▸ **AIM OF THE TASK**:
Format the records, from the first line through the line containing "What do you see at coordinates (1376, 814)", as a JSON list of strings with one string per line and blank lines omitted.

**** RAW RECORDS ****

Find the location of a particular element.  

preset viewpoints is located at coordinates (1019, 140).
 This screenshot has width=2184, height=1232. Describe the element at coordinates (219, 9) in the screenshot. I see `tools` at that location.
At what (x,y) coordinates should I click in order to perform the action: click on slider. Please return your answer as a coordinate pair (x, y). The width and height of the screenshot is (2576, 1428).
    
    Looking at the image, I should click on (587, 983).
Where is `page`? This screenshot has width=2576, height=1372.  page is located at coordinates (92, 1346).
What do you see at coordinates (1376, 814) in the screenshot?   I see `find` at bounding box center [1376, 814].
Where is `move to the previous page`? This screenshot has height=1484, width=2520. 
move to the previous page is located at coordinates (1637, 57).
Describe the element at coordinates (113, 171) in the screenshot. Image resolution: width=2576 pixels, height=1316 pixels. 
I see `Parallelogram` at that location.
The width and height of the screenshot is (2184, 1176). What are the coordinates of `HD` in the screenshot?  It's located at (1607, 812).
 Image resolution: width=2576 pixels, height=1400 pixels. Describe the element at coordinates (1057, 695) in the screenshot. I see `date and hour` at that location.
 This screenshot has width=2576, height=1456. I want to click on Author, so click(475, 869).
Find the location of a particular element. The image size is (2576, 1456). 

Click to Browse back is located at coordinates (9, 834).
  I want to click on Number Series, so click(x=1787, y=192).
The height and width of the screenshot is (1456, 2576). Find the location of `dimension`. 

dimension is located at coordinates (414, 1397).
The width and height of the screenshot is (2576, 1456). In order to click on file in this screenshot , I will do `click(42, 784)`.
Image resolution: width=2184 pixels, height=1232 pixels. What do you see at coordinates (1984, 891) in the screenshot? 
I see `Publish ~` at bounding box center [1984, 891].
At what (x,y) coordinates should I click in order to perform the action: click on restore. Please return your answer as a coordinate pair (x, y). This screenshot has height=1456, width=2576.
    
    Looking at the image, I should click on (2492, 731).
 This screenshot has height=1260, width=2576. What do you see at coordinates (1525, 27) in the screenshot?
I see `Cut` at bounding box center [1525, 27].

****

▸ **COMPLETE ANSWER**:
[
  "Find the location of a particular element.  ",
  "preset viewpoints is located at coordinates (1019, 140).",
  " This screenshot has width=2184, height=1232. Describe the element at coordinates (219, 9) in the screenshot. I see `tools` at that location.",
  "At what (x,y) coordinates should I click in order to perform the action: click on slider. Please return your answer as a coordinate pair (x, y). The width and height of the screenshot is (2576, 1428).",
  "    Looking at the image, I should click on (587, 983).",
  "Where is `page`? This screenshot has width=2576, height=1372.  page is located at coordinates (92, 1346).",
  "What do you see at coordinates (1376, 814) in the screenshot?   I see `find` at bounding box center [1376, 814]."
]